Let’s also look at a positive scored feedback item:
# Let's look at a positive ranked feedback item filter(comments_session, ID == 43)
We can see how this sentence got the sentiment rating by looking at the sentiment score of the words:
# How does that translate to the shown sentiment? filter(session_sentiment_com, ID == 43)
Both the words “lively”, and especially, “fun” have a pretty high positive sentiment rating, this of course results in the sentence being rated very positively.

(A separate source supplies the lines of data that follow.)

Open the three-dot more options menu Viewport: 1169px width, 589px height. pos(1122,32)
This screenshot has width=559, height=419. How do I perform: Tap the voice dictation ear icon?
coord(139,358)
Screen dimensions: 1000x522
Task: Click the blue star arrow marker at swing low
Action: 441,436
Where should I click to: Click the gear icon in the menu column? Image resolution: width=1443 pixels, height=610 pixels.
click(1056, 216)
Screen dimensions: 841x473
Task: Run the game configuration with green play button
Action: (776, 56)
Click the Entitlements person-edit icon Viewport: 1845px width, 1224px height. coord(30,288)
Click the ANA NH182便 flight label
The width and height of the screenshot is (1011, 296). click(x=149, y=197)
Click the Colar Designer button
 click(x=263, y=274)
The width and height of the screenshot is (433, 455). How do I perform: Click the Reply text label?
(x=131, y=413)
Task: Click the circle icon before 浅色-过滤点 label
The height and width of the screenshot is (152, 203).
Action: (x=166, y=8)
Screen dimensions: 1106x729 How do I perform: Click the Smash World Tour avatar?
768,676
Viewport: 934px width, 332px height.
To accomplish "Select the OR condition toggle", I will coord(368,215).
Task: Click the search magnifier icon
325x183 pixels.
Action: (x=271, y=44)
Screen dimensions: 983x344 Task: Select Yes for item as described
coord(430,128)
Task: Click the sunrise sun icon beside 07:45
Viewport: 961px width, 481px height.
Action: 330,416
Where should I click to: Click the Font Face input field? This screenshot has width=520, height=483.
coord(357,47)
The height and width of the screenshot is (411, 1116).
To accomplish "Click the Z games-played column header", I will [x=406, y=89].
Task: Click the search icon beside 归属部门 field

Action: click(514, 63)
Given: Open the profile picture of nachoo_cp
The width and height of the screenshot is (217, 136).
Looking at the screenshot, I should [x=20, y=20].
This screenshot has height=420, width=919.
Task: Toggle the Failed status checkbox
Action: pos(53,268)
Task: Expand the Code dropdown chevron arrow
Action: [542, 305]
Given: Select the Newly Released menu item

So far we looked positive or negative sentiment, but like mentioned earlier, using the NRC lexicon allows us to place words into categories instead of scores. Simply rewriting some code and selecting the NRC lexicon yields these results:
# So far we used the 'AFINN' lexicon # We can also switch to a different one like 'NRC' # which also places words into various categories session_sentiment_com_nrc <- session_sentiment %>% group_by(ID) %>% inner_join(get_sentiments("nrc")) # Return a count for each nrc sentiment category nrc_category_score <- session_sentiment_com_nrc %>% group_by(sentiment) %>% summarise(sentiment_count = n_distinct(ID)) nrc_category_score
From this information we can see many words ended up in positive categories like “joy”, “positive” and “trust”. From this I can conclude that the majority of the attendees had a good time during the session! Something that is very important for me since I decided to switch the dataset I worked with just hours before the session. Instead of predicting (boring) car prices using In-Database Analytics we tried to predict whether or not you would die if you ended up in the Halloween horror movie series. Even though I was a bit nervous of using this specific dataset, remember boring = safe, I think it payed back in the feedback comments! I do have to apologies to the attendees that felt a bit of fear during the session, I know horror movies are scary and I’ll make sure to inform attendees the next time I get to do this session :-).
To finish this article I plotted the results above into a radar graph using this bit of R code:
plot_ly( type = 'scatterpolar', r = nrc_category_score$sentiment_count, theta = nrc_category_score$sentiment, fill = 'toself' ) %>% layout( polar = list( radialaxis = list( visible = T, range = c(0,20) ) ), showlegend = F )
As a closing note: Thanks to everyone who took the time to visit my session on In-Database Analytics using SQL Server! From writing this article I kinda have the feeling the vast majority of the attendees had a great time, I know I did! Special thanks for those attendees that filled in the feedback, I learned a lot from it!